A crescente consciencialização ambiental nos Açores é um sinal positivo de que a população está cada vez mais ciente da importância de proteger seu ambiente único. No entanto, para garantir que essa consciência se torne uma parte integral da cultura local, é essencial investir na educação ambiental, especialmente nas escolas. Há que conhecer mais a nossa flora e fauna nativa e os nossos ecossistemas nativos.
Integrar a educação ambiental de forma mais robusta e prática no currículo escolar, envolvendo alunos, professores e a comunidade em geral, é crucial para formar futuras gerações comprometidas com a sustentabilidade. Dessa forma, os Açores poderão continuar a ser um exemplo de preservação ambiental e desenvolvimento sustentável.
Na sua visão, qual é o futuro da conservação ambiental nos Açores?
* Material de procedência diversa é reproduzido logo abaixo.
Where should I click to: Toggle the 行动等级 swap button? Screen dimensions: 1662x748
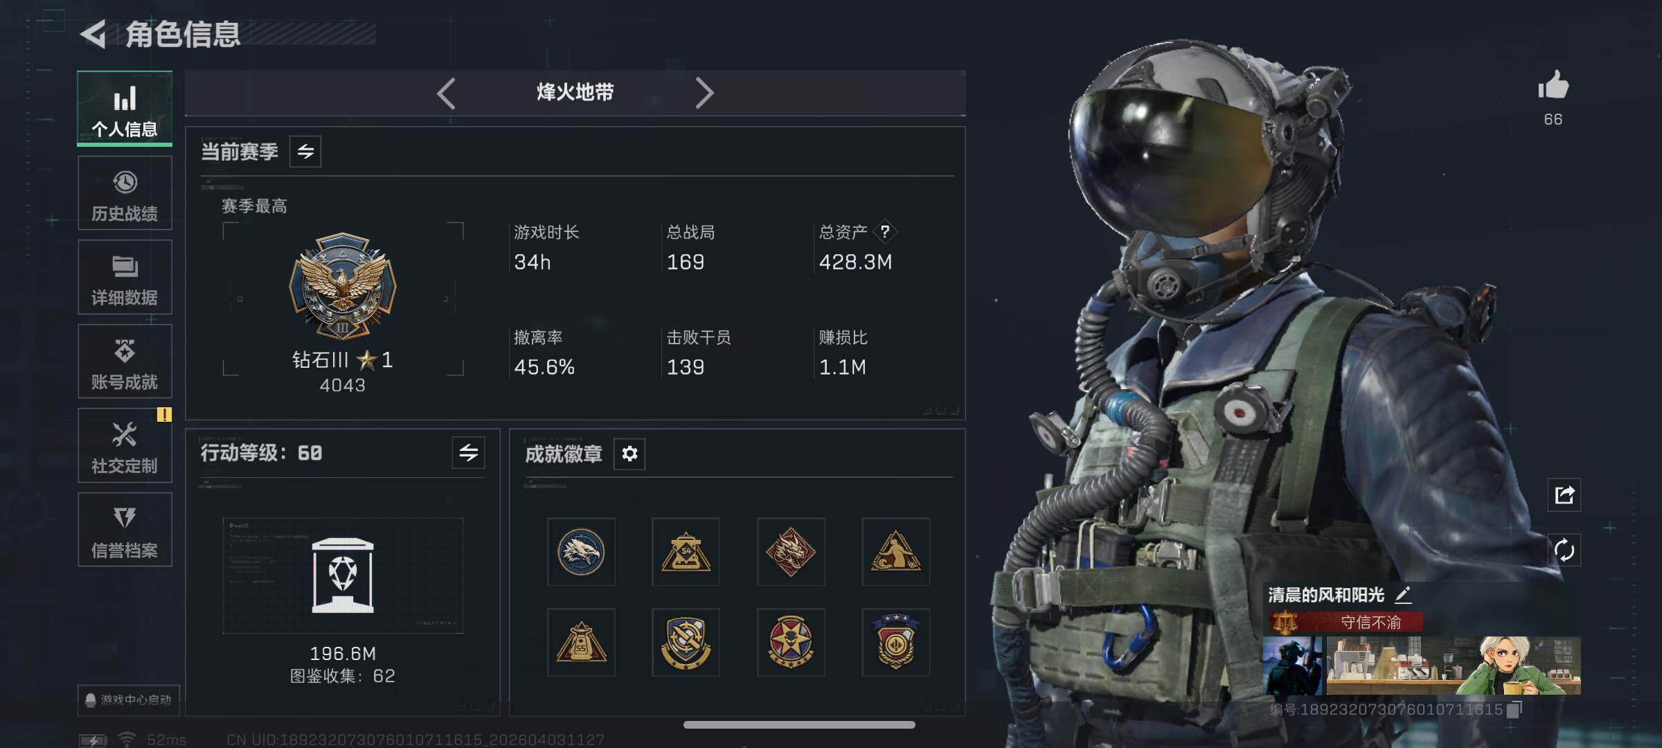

O futuro da conservação ambiental nos Açores pode ser promissor, mas depende de um compromisso contínuo e concertado de todas as partes interessadas. Ter-se-á de fortalecer e aumentar a área das áreas protegidas terrestre e marinhas, promover a adaptação às alterações climáticas, adoptar novas tecnologias na agricultura que sejam amigas do ambiente, educar e envolver a sociedade, promover a sustentabilidade económica e fomentar a colaboração entre os investigadores e os gestores das áreas protegidas.
Quer deixar alguma mensagem neste Dia Mundial do Ambiente?
Gostaria de deixar algumas notas importantes: deveremos continuar a desenvolver estratégias eficazes para o controle e erradicação de espécies invasoras que ameaçam a biodiversidade nos Açores; implementar e fazer cumprir regulamentações ambientais rigorosas para proteger os ecossistemas frágeis dos Açores; incentivar práticas económicas sustentáveis em sectores como agricultura, pesca e energia, alinhando desenvolvimento económico com conservação ambiental.
O Grupo da Biodiversidade dos Açores (cE3c) está neste momento envolvido em dois projectos BIODIVERSA + (DarCo; BIOMONI), em que pretendemos utilizar tecnologias avançadas, como drones, satélites e sensores remotos, para monitorar a biodiversidade e as condições ambientais em tempo real. Pretendemos igualmente aplicar análises de grandes quantidades de dados e inteligência artificial para prever tendências ambientais e orientar decisões de conservação.